Pope Paul III and St. Ignatius Loyola


To be right in everything, we ought always to hold that the white which I see, is black, if the Hierarchical Church so decides it, believing that between Christ our Lord, the Bridegroom, and the Church, His Bride, there is the same Spirit see which governs and directs us for the salvation of our souls. Because by the same Spirit and our Lord Who gave the ten Commandments, our holy Mother the Church is directed and governed.
                          
    St.

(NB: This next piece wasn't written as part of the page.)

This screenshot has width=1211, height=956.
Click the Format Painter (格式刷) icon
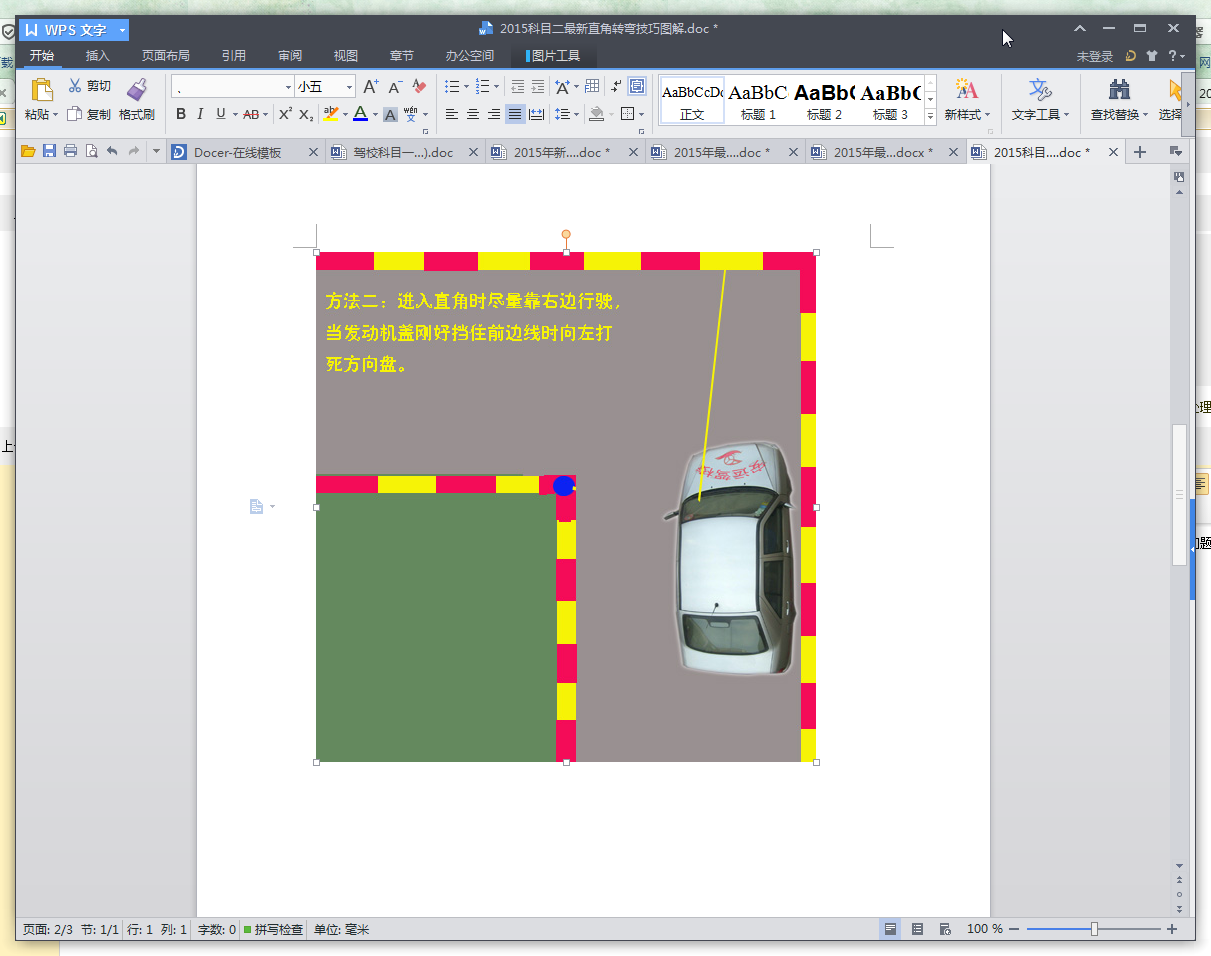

Ignatius is not urging that Catholics leave their brain behind when they enter the Church: notice that he does not refer simply to white, but "the white which I see".  In other words, when it comes to fundamental categories (i.e., right and wrong), we need to trust the Church's judgment over our own, because she has been promised the guidance of the Holy Spirit, while we, as individuals, have not.


Every Man A Pope

    It really could not be any other way.  If we make ourselves the ultimate arbiters of truth instead of deferring to the Church, then the individual believer becomes, in effect, infallible, his or her own Pope, the result of which could only be thousands upon thousands of little schisms; any sort of real communion becomes impossible.  In fact, that is exactly what we see among our separated brethren in the Protestant communities, whose separate denominations are now said to number in the tens of thousands, less than five hundred years after Luther nailed his ninety-five theses to the church door in Wittenberg.

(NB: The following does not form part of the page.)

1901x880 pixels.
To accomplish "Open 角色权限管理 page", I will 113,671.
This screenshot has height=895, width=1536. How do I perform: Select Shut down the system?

    In the end, faith itself becomes an impossibility, if there is no Truth greater than my own personal "truth".  And if I’m the supreme judge, why do I need a church to teach me anything? For that matter, what use is religion at all, or a Divine Savior, if it’s up to me to determine whether there’s any sin from which to save me? Isn’t that the logical end-point of the Hermeneutic of Suspicion?  Just myself, closed in upon myself. That’s an awfully cold, lonely way to spend eternity; it brings to mind what St. Paul says: “Wretched man that I am! Who will deliver me from this body of death?” (Romans 7:24).  Paul, of course, knows the answer: “Thanks be to God through Jesus Christ our Lord!” (Romans 7:25).  Only Christ can save me from myself, I myself who “do not do the good I want, but the evil I do not want” (Romans 7:19).  This same Christ has given His Church the power to bind and loose (Matthew 18:18); who am I, or any of us, to be its judge?